— Нет, подальше. В часе ходьбы, — Николай закрыл глаза и передёрнул плечами. — Жили в бараках, на старой флотационной фабрике. Там, рядом, мельница старая, вот и называли это место Эрлмюле, мельница Эрла. И команда наша была Эрльмюле. Номер 10460. Речка тоненькая там, у фабрики, журчала. А вокруг лагеря… два ряда колючей проволоки, чтоб даже не думали бежать. И гарнизон эсэсовцев для охраны.
— А местные? Чехословаки? — нахмурился Петрович. — Они как, тоже камнями швырялись, как немцы в Вайдене?
— Иногда женщины приходили из посудной лавки. Они бельё охранников забирали стирать. И им самим, видно, поесть чего приносили. Совали втихую нашим свёртки с нормальным хлебом. Табак. Кусочки сыра. Мне один такой кусочек попал, заветренный уже, твёрдый. Я его за щёку положил и сутки рассасывал. До сих пор его вкус забыть не могу, — Николай осёкся, потому что сыр сегодня был в столовой к макаронам. И тут же продолжил. — Иногда через забор свёртки с едой кидали — как охранник отвернётся… Одна молоденькая дурочка, что-то сказала нашему пленному и обняла его. А когда ушла, его охрана пристрелила прямо там, на месте.

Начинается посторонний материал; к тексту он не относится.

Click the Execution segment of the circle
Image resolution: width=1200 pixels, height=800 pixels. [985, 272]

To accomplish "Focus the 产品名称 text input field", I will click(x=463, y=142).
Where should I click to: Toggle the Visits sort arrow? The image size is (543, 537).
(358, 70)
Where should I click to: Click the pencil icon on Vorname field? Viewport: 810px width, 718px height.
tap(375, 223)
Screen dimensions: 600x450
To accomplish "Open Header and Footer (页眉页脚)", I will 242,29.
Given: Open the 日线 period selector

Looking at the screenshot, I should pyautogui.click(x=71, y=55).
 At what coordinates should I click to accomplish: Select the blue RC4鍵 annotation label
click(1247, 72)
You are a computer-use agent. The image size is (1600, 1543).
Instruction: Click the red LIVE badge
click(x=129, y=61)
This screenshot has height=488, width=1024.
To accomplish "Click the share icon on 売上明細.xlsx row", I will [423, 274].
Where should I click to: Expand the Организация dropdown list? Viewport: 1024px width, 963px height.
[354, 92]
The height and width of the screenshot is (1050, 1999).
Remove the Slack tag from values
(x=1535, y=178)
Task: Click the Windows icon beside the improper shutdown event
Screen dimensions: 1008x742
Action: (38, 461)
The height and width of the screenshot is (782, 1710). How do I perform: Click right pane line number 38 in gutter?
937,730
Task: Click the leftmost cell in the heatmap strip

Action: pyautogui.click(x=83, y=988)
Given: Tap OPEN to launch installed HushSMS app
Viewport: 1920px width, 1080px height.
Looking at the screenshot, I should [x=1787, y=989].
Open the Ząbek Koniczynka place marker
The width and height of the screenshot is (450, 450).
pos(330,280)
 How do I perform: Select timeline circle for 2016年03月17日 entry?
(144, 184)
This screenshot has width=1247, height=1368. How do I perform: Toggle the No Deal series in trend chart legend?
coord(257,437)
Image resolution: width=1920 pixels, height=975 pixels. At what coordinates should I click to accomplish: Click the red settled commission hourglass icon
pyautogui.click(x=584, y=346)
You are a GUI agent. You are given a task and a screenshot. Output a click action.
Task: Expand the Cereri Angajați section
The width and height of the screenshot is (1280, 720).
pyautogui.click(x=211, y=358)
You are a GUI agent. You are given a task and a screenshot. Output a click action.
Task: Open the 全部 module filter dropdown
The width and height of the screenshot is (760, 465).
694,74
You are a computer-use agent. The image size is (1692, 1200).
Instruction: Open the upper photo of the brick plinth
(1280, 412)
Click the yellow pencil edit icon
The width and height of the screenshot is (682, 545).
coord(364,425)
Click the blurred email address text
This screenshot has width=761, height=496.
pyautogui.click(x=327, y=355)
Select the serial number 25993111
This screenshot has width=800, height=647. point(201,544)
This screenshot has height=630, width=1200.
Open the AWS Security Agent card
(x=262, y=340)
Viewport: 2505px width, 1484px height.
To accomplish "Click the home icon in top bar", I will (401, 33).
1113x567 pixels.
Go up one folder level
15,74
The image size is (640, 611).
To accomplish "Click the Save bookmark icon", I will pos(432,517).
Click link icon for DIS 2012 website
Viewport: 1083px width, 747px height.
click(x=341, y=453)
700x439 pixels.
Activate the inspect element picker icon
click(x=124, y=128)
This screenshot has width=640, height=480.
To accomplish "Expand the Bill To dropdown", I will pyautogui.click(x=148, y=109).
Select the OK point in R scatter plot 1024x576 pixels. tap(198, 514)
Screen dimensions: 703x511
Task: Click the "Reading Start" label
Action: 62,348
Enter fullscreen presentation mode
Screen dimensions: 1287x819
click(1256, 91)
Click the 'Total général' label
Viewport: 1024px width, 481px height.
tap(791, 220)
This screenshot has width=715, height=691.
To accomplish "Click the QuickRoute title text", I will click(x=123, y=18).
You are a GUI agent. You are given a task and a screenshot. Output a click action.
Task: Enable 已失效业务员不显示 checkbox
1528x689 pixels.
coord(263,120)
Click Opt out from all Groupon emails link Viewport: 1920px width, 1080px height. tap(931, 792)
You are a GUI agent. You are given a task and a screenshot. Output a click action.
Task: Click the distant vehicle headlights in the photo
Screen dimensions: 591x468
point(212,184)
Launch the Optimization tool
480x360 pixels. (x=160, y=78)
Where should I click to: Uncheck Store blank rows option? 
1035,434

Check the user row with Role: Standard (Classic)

— За что? — нахмурился Петрович.
Николай заговорил с ненавистью:
— Немцы закон издали, мол, русские — уроды неполноценные. И чтоб не смели к немецким женщинам подходить. Мол, портит это их. Одно даже соседство с нами их портит! Даже когда карточки на нас оформляли, специальную печать поставили что с этим законом нас ознакомили. Вот и убили Ивана…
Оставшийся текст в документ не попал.